Homelessness has continued to rise in the capital during the pandemic and the beginning of 2021, despite government and community efforts, data released by the Greater London Authority revealed.
The Greater London Authority released new data derived from the Combined Homelessness and Information Network (CHAIN), displaying information of people seen rough sleeping by outreach teams from April 2020 to March 2021.
Despite emergency measures during the pandemic, 11,018 people were seen sleeping rough in London during 2021/22, a 3% increase compared to the previous year’s figures.
This is a 36% over the last three years, demonstrating the issue the pandemic has caused for many Londoners.
Overall, the number of people rough sleeping in London has increased 94% in the past decade.
To counteract this, in March 2020, during the early stages of the pandemic, the Government launched the Everyone In campaign.
The campaign required local authorities to take urgent action to help rough sleepers, and those at risk of rough sleeping to protect people’s health and reduce the wider transmission of COVID-19.
The requirements were ‘self-contained’ rooms with toilets and food services or rooms with minimal sharing facilities to enable people to practise social distancing and self-isolate, as appropriate.
However, despite this effort there was still a record of 7,531 people seen rough sleeping for the first time in London, 68% of the overall total and a 7% increase on the previous year.
Out of these new rough sleepers, 75% reported they had come to the streets from some sort of long-term accommodation.
Rick Henderson, CEO at Homeless Link said: “We find ourselves at a precipice. Without decisive action, much of the good work of the past 15 months risks being undone.
“It’s easy to think of this in broad numbers, but these are real lives, stories of people let down by a system that should protect them”.
Of people seen rough sleeping, 56% were helped into accommodation during the year, including 3,365 given spaces at the emergency ‘Everyone In’ COVID-19 hotels.
As in previous years, the borough in which the greatest number of people were seen rough sleeping was Westminster, with 2,162 people (20% of the overall total).
This is however a smaller sum to the previous year that recorded 2,757 rough sleepers in Westminster.

Activities >>
a: Rewrite the stretch of the London rough sleeping report from "However, despite this" through "risks being undone.", substituting "settled housing" for "long-term accommodation".
b: Continue the report on rough sleeping in London from its final sentence.

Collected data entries
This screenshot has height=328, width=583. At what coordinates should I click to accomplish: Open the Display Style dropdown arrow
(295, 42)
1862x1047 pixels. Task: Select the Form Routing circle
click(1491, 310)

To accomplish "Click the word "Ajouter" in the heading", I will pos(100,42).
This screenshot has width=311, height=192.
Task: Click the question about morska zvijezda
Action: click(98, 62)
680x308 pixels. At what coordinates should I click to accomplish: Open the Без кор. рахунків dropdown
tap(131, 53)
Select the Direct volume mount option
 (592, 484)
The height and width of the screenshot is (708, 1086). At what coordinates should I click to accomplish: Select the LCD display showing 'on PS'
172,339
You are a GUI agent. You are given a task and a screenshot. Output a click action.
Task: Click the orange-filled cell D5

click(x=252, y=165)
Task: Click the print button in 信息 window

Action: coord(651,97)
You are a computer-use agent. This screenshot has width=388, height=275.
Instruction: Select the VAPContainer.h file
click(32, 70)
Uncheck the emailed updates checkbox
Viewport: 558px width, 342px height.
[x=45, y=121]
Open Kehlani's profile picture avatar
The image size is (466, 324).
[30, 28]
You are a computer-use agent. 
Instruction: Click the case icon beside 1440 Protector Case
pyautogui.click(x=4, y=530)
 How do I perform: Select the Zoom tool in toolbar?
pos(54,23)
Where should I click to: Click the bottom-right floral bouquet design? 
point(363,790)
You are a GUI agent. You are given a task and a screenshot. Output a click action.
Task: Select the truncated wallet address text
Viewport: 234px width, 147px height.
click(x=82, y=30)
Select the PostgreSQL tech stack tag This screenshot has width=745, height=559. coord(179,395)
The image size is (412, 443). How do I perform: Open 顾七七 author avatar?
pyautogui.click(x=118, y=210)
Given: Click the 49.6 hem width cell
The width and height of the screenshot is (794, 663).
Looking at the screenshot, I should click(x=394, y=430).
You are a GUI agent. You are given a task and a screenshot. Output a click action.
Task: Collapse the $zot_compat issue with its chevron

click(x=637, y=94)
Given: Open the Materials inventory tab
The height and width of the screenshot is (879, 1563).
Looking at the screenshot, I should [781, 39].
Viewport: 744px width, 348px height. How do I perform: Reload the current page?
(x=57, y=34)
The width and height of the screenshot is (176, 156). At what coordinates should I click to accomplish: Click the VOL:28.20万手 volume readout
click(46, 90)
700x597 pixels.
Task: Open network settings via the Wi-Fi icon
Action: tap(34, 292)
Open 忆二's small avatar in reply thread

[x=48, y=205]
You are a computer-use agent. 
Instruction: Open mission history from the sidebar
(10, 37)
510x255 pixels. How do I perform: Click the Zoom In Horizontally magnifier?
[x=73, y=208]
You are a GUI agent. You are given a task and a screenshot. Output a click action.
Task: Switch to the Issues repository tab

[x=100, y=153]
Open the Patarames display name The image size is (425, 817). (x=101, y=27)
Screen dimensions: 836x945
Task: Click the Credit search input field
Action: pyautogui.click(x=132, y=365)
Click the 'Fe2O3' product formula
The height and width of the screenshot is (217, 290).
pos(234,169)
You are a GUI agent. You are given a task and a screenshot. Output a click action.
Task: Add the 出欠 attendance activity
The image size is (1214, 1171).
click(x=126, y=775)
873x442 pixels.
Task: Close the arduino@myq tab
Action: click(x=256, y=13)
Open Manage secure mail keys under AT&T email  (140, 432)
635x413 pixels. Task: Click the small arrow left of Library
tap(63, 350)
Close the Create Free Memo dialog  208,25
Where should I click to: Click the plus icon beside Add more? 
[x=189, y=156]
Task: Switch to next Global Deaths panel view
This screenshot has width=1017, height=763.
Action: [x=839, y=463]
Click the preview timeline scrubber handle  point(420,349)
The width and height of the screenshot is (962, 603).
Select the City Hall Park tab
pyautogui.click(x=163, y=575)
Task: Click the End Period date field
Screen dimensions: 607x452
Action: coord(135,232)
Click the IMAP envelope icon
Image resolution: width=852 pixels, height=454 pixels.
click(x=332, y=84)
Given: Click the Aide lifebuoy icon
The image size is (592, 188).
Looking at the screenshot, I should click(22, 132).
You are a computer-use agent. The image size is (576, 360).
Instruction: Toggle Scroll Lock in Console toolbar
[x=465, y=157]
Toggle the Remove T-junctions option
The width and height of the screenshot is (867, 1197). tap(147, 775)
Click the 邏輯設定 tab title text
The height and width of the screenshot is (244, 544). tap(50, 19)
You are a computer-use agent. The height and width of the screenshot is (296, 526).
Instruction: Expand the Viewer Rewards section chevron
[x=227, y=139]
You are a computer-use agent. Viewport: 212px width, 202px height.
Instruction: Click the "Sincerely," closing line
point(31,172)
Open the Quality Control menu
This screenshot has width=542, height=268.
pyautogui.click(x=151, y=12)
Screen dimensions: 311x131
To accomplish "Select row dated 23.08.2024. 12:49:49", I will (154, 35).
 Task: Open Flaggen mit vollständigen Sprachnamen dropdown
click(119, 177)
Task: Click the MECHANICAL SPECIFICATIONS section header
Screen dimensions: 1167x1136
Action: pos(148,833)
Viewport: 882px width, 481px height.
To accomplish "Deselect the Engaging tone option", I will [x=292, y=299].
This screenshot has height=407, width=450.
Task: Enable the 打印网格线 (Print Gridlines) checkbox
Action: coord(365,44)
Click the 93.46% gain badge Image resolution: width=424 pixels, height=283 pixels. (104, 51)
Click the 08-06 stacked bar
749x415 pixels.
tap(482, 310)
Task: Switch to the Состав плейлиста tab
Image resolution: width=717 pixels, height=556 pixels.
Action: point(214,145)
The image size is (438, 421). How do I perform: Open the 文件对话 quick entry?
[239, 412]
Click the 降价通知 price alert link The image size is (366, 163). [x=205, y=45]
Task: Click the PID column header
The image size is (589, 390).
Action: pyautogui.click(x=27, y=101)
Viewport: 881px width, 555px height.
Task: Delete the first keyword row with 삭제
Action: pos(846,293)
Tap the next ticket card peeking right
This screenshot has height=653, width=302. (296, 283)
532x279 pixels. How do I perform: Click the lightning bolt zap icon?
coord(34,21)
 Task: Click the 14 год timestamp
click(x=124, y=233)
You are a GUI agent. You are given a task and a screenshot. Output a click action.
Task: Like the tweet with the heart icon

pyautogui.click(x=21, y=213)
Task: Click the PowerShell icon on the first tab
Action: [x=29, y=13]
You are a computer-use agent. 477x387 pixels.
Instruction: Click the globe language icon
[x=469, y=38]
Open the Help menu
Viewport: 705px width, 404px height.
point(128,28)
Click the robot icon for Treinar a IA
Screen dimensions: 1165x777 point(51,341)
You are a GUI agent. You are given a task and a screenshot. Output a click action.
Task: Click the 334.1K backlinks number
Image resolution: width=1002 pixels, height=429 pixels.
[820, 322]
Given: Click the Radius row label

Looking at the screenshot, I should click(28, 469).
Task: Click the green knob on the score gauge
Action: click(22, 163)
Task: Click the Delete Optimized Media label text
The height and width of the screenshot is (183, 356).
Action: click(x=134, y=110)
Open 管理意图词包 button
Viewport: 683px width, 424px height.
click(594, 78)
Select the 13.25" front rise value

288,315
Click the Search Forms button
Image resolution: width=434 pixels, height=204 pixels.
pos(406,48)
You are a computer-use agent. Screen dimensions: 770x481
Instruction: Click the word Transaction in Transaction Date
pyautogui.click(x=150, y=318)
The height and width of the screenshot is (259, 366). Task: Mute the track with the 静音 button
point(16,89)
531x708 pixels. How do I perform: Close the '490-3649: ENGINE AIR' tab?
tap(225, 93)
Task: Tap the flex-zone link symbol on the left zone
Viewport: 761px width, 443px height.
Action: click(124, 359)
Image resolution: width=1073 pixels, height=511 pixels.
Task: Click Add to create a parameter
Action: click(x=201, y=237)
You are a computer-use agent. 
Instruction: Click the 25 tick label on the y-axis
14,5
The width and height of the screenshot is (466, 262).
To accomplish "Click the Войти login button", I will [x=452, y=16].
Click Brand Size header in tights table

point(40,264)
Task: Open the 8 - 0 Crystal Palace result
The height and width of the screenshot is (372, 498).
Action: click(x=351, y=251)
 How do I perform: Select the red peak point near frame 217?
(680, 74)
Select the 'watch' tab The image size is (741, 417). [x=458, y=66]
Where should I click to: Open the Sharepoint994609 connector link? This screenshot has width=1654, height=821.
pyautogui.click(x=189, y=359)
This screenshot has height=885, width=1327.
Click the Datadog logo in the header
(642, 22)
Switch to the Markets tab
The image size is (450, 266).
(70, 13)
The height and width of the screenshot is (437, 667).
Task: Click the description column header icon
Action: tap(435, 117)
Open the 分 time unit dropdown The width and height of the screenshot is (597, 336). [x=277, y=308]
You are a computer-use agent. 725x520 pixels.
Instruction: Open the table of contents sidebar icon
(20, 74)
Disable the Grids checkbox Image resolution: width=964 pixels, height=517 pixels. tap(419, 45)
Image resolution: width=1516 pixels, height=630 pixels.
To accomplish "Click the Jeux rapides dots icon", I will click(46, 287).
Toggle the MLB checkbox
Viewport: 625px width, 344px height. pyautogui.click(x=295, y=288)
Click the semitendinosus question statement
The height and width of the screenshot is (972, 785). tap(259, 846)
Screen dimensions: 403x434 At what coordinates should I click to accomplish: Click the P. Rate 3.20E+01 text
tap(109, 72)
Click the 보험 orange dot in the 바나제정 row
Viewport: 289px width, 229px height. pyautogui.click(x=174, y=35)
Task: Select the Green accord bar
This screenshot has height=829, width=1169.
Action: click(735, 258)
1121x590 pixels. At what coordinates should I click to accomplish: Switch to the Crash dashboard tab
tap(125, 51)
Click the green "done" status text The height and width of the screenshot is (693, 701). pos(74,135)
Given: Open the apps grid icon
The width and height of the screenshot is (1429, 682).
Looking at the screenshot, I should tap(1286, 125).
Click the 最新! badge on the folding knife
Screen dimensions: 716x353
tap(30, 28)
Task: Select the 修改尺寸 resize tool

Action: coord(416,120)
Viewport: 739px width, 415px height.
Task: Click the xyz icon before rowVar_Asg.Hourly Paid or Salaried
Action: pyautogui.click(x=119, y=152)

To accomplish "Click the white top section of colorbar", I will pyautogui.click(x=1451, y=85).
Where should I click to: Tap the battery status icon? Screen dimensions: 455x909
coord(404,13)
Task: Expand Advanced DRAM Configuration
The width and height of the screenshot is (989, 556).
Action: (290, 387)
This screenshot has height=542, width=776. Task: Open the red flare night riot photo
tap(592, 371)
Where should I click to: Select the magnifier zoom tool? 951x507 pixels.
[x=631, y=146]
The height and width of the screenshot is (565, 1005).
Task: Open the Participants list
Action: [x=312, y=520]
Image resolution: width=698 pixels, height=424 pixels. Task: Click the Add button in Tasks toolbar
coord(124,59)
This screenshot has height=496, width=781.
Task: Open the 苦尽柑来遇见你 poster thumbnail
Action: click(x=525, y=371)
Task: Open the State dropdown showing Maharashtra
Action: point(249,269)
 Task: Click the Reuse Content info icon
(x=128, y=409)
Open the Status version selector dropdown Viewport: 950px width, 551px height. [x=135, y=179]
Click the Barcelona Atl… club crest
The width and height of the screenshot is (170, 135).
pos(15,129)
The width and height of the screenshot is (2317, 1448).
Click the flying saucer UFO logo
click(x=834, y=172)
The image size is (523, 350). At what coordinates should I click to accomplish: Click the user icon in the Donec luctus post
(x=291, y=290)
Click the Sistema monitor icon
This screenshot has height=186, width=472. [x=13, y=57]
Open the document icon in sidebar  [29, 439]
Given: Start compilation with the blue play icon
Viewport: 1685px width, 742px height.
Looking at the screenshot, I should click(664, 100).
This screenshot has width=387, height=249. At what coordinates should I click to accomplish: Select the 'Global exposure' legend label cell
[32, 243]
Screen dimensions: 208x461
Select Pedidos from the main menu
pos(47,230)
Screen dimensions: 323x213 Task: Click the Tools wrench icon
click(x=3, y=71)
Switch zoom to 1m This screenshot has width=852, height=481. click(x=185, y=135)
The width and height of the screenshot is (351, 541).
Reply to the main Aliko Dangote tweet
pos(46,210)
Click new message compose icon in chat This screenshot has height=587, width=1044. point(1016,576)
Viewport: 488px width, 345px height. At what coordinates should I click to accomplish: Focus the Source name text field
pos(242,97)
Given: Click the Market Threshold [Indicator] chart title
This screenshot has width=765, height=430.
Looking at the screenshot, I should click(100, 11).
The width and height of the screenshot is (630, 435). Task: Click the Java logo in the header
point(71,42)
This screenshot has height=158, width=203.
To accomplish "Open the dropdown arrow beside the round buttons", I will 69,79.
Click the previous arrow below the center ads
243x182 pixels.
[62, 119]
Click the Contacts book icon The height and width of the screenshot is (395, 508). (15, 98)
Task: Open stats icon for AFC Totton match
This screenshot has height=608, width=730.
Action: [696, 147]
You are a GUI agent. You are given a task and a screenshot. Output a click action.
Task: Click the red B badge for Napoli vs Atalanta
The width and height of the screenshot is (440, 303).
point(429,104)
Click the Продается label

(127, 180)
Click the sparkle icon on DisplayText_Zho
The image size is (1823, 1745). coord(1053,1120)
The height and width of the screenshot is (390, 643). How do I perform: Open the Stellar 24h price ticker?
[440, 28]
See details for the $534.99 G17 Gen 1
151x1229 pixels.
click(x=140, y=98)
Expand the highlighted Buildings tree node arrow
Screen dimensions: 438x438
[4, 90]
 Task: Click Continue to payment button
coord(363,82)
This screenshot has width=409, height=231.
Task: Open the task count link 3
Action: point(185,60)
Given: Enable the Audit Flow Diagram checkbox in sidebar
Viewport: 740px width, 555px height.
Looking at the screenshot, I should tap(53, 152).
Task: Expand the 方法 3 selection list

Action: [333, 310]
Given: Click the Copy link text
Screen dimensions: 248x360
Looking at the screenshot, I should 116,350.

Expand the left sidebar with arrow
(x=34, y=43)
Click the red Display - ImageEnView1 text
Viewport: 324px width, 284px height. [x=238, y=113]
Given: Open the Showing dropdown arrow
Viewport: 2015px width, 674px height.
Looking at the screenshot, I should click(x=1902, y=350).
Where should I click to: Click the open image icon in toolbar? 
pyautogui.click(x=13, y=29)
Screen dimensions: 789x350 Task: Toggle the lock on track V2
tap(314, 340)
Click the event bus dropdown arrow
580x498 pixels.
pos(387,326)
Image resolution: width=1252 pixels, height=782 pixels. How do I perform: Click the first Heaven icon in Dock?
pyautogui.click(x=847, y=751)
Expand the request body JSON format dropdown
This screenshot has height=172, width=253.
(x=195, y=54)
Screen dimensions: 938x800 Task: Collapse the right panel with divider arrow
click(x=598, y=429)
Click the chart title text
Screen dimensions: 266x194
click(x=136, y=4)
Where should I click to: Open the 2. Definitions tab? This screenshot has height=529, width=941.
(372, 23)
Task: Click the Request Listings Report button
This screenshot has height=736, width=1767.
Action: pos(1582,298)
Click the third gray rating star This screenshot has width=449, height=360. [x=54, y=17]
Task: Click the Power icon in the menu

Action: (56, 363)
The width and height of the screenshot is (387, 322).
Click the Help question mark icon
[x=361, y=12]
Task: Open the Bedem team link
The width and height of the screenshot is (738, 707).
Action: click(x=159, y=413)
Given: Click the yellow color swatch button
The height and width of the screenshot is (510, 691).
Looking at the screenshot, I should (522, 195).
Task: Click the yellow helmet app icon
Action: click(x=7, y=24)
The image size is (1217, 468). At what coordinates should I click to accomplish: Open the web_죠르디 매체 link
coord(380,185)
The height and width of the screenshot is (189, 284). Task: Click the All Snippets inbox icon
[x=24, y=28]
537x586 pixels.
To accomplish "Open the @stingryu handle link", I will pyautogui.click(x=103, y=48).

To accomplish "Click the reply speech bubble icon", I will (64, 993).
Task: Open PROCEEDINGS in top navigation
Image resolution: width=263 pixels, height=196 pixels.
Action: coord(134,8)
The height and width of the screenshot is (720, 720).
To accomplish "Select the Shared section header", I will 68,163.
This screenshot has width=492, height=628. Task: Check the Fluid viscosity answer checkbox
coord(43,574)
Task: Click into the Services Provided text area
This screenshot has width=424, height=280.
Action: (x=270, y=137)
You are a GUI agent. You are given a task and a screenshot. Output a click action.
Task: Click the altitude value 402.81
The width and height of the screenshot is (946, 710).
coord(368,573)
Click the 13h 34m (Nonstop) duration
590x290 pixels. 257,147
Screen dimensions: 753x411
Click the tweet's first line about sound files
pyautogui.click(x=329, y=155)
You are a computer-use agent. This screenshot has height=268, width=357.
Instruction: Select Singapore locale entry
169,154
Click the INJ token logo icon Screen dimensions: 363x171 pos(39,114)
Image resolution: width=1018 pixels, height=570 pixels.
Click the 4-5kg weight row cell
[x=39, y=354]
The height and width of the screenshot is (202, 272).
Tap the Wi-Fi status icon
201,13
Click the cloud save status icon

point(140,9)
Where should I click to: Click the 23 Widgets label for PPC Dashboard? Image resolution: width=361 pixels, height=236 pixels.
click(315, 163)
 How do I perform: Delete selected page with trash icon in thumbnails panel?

Answers to the exercises >>
a:
However, despite this effort there was still a record of 7,531 people seen rough sleeping for the first time in London, 68% of the overall total and a 7% increase on the previous year.
Out of these new rough sleepers, 75% reported they had come to the streets from some sort of settled housing.
Rick Henderson, CEO at Homeless Link said: “We find ourselves at a precipice. Without decisive action, much of the good work of the past 15 months risks being undone.

b:
Out of the top five boroughs the biggest increase was in Lambeth which recorded 581 rough sleepers, compared to 431 the previous year.
However, as numbers reduced in some of the London inner boroughs, increases were recorded in some outer boroughs.
Steve Douglas CBE, Chief Executive at St Mungo’s said: “What we find worrying is the fact that, despite unprecedented work, the overall figure of people seen rough sleeping, and the number of people who were seen for the first time, have both increased.
“As the pandemic restrictions begin to lift, we must ensure that a return to normal does not mean a return to the rising homelessness, or that a tapering off of support measures results in an increased flow of people ending up on the streets.”
The Salvation Army is calling on the Government to provide significant new resources as a matter of urgency to help local authorities address the crisis before it spirals out of control.
In March 2021, the Government announced £203 million in funding for its national Rough Sleeping Initiative (RSI) to help people experiencing rough sleeping to rebuild their lives, fulfilling a manifesto promise to eradicate rough sleeping by the end of this Parliament.
Loritta Jackson, Director of Homelessness Services at The Salvation Army said: “The Everyone In programme showed that the Government has consistently underestimated the number of rough sleepers.
“It must take action immediately to address this issue if it is to stand a chance of meeting its manifesto commitment to eradicate homelessness by the end of this Parliament.”
The next quarterly data, which covers April to June, will be released on 30 July.